The idea is that hemp could serve as a cover crop, keeping invasive weeds out of the vines.
The new variety he wants to engineer needs to contain high CBD concentrations, while also growing significantly shorter than the usual height above 6 feet tall.
If he’s able to pull it off, Obiso would plant the hemp among his own grapes and also sell seeds to other vineyards interested in doing the same.
Farmers would make better use of their land and would have better yields, in theory. They would harvest the hemp first and then the grapes.
“And you’ve got no weed issues — other than the weed you’re growing,” Obiso joked.

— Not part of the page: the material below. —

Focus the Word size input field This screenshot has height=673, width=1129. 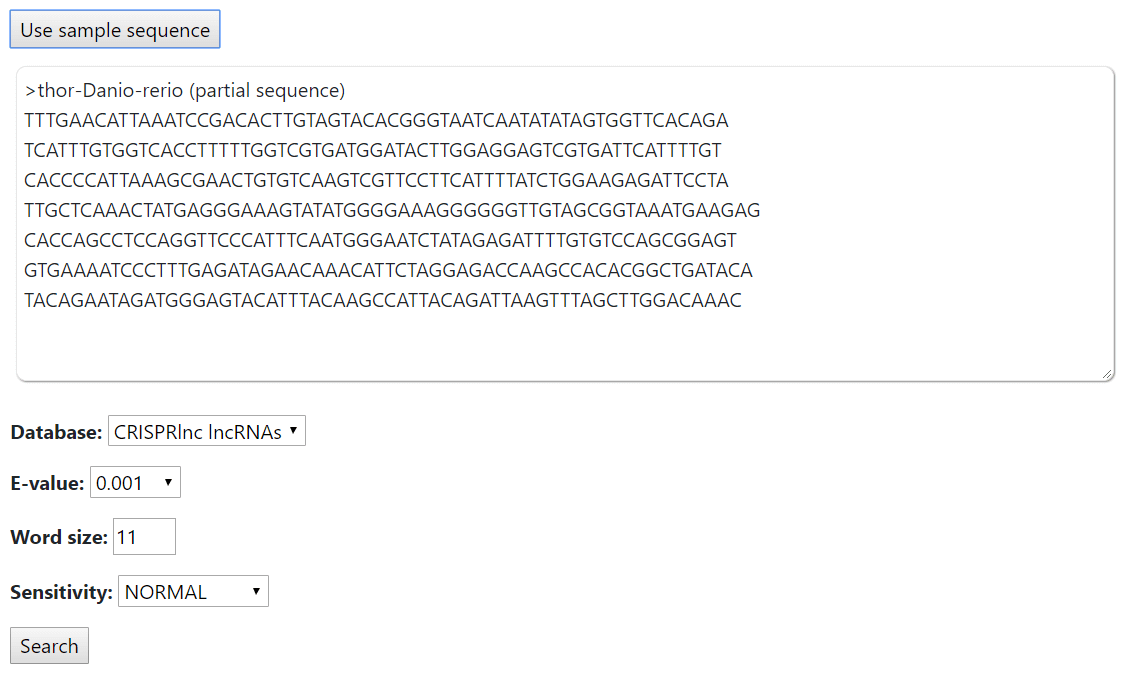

The entrepreneur is calling his new hemp venture Avila Herbals.
Like the winery business, Avila said, almost all of its products are produced on his own farm.
He will grow the hemp, process it in an on-site lab and then sell refined CBD through distributors and in its tasting rooms.
In the meantime, Avila will be working to cross-breed species in order to design the vineyard hemp varieties.
Obiso would love to develop a CBD-infused wine, but current regulations don’t allow it. But maybe someday, he said.
For now he’s growing 11,000 plants on 6 acres of land, just down a hill from his wine grapes.
“We don’t have $1 million,” he said. “We’re like the scrap fighters. We’re going to try to grow 6 acres. We’re going to try to make the best product we can.”